Recopiez à l'identique les lignes ci-dessous, en commençant par la première et en terminant par celle qui contient "Action: 38,496", celle-ci comprise.

___ DONNÉES DE L'EXERCICE ___

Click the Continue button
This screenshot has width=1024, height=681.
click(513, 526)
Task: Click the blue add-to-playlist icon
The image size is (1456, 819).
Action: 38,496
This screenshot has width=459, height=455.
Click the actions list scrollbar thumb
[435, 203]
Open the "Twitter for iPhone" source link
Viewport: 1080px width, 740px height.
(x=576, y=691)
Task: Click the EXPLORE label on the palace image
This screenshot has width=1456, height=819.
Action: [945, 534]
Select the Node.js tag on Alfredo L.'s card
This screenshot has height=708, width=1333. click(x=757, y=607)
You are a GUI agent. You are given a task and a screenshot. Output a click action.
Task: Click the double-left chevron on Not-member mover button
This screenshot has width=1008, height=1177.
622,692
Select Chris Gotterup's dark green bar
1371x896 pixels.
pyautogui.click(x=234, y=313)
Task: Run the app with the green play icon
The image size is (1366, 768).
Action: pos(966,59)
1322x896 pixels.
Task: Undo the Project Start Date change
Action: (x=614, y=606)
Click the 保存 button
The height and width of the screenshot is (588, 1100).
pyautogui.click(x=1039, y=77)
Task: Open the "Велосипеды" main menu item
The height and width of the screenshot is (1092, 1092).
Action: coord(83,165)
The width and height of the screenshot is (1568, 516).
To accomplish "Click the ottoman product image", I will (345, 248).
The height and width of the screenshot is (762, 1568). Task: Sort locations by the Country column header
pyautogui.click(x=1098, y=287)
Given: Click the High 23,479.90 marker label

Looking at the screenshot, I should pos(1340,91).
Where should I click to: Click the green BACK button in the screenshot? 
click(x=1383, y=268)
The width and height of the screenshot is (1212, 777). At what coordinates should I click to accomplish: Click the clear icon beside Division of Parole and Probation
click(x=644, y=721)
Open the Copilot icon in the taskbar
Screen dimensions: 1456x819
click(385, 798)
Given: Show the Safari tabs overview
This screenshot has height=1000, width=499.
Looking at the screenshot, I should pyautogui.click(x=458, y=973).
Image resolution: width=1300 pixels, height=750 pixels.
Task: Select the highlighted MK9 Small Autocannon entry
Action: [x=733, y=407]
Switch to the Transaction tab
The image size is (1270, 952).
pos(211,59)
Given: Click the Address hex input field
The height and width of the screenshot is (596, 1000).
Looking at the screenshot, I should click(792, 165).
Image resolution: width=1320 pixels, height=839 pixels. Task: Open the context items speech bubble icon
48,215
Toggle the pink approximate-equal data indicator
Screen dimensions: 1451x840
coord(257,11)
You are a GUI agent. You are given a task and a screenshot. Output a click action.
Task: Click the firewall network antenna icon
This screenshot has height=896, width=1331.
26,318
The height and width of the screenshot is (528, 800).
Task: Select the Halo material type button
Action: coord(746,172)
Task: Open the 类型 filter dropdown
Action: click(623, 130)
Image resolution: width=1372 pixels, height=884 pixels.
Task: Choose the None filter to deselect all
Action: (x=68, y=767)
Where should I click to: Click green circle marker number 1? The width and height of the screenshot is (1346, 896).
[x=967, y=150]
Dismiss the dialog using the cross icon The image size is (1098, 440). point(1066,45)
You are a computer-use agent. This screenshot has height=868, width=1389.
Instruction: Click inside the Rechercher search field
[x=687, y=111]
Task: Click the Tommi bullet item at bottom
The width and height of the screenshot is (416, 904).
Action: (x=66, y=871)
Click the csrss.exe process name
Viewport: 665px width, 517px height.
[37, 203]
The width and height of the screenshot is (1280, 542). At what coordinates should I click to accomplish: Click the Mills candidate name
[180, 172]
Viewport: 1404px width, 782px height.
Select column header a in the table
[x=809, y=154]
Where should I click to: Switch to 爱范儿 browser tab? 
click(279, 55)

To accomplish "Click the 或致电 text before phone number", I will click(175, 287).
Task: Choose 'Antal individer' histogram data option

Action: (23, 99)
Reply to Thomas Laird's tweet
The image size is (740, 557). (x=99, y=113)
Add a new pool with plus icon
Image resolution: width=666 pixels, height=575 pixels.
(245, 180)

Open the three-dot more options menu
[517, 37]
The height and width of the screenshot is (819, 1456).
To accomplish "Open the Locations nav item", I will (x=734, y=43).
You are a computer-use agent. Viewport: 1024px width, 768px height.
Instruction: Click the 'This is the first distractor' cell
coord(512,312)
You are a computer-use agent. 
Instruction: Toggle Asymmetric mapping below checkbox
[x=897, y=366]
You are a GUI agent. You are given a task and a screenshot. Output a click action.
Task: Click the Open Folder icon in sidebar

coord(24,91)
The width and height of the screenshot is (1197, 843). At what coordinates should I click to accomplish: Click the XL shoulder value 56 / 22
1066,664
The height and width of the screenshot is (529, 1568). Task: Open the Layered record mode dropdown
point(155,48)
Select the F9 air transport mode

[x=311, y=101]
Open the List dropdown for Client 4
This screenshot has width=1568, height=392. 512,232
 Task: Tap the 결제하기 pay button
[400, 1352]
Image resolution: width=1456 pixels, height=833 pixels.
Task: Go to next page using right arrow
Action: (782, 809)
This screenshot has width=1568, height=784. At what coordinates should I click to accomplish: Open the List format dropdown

___

LA SOLUTION -
Click the Continue button
This screenshot has width=1024, height=681.
click(513, 526)
Task: Click the blue add-to-playlist icon
The image size is (1456, 819).
Action: 38,496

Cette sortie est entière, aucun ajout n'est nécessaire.